KC225 · 25/05/2013 23:02

I remember speaking to my Health Visitor about reins and she said that she wished more parents used them. She said that years ago when when the prams were so big and heavy, children were in reins earlier, but now that pushchairs and buggies are so much more convenient, children stay in them for longer. I had twins, one bolter and one that dragged their feet and I used the backpacks for busy roads, airports and supermarkets/shopping centres etc. Never had any negative comments - lots of people asked me where I got them, should have been paid commission. They don't look weird - they are safe.

SixPackWellies · 26/05/2013 06:20

I also get nervous when I see kids running ahead, but put that down to my DS being a bolter. But there is a little girl the same age as my DS (3) near us, and she has always been more advanced- walking/talking earlier etc. She already has a little scooter and she scoots along the footpath way ahead of her mum.

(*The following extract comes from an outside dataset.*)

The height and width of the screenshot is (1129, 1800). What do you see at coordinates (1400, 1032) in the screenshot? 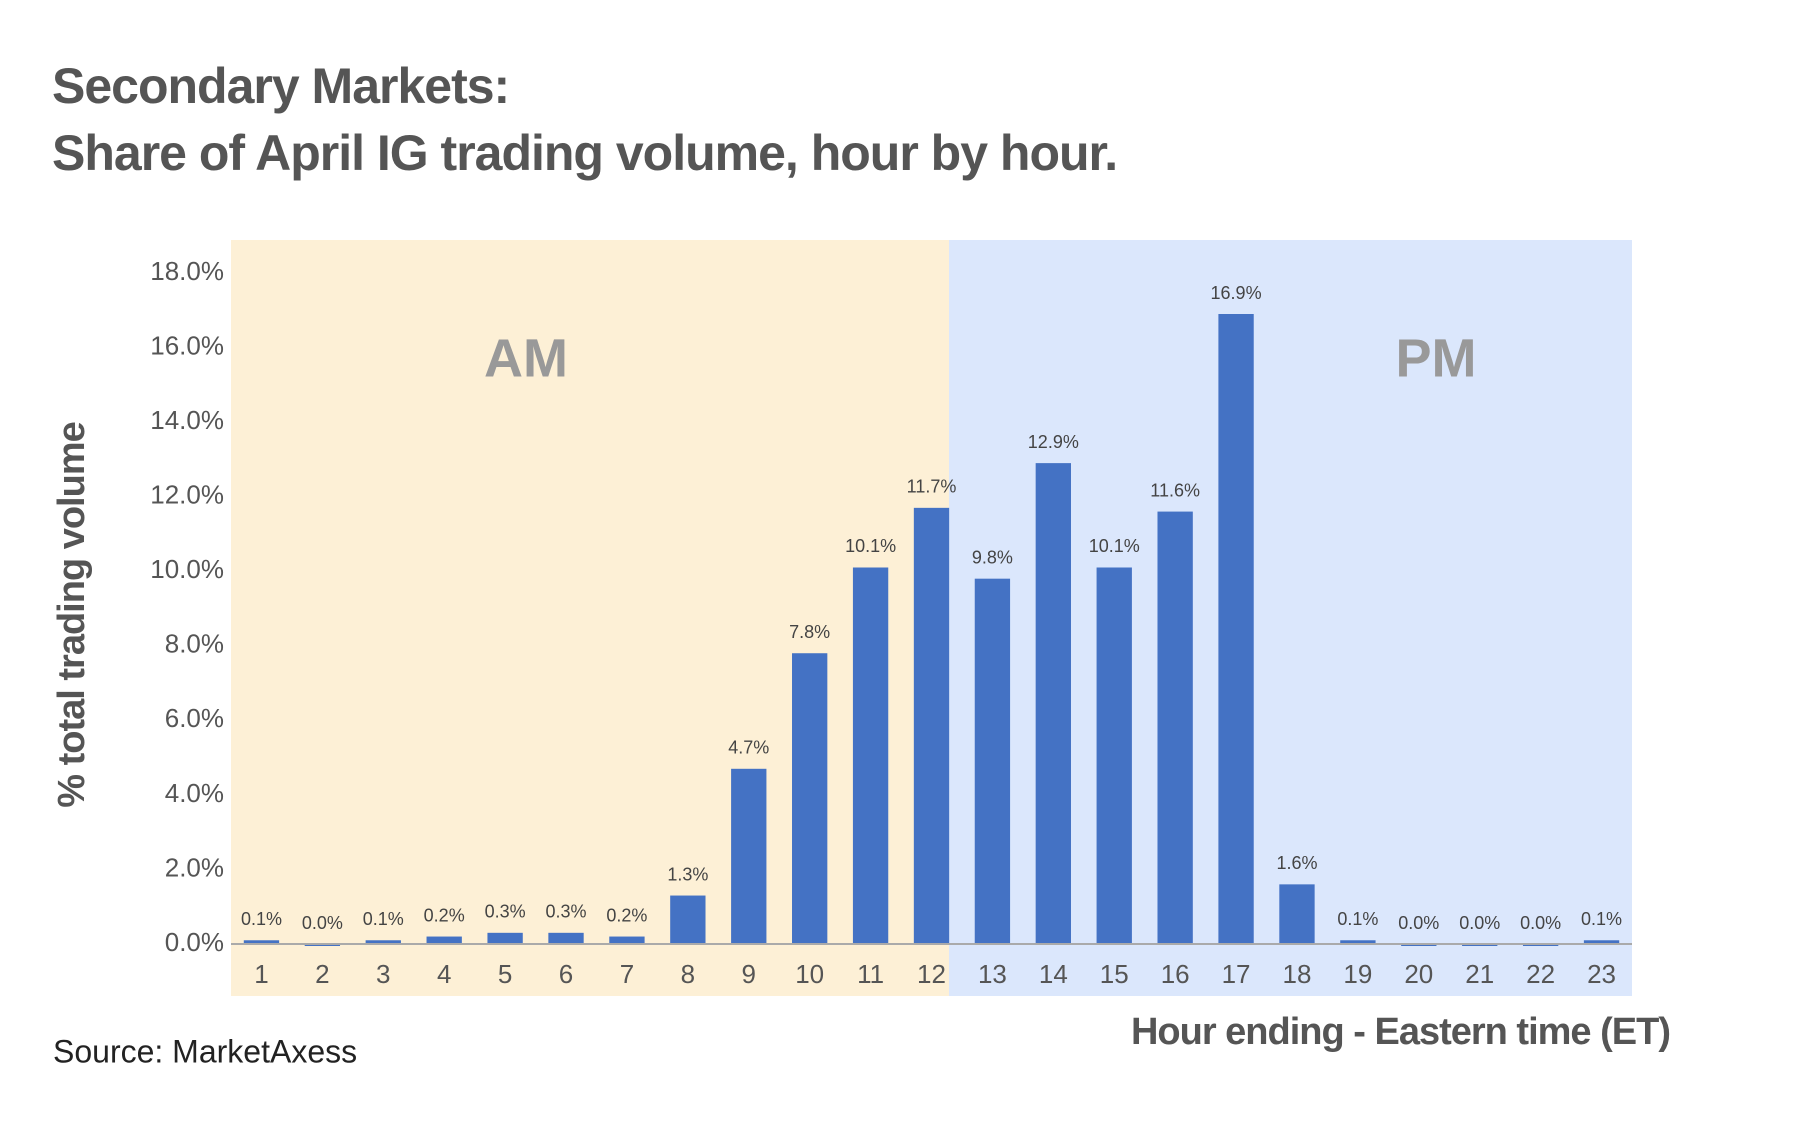
I see `x-axis-label: Hour ending - Eastern time (ET)` at bounding box center [1400, 1032].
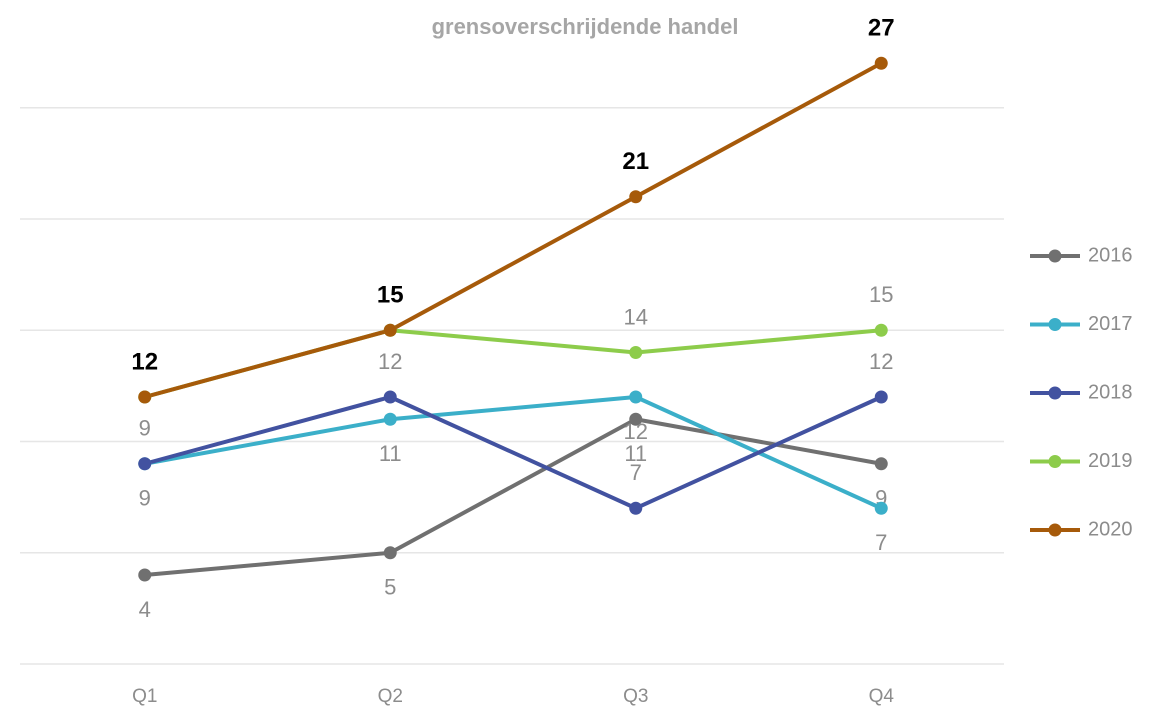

That makes me terribly anxious when we are walking to the park or somewhere together. Her mum is confident in her child, and it is true that she always stops at the kerb, but it makes me shiver.

Chottie · 26/05/2013 06:30

Yes, yes, yes to reins. It is so easy for a little one to slip your hand and run off. DC always wore reins and have had no ill effects from using them either. I used to use the rein harness to clip DC into supermarket trolley seats too. They were both climbers and I took no chances with them landing head first on the ground.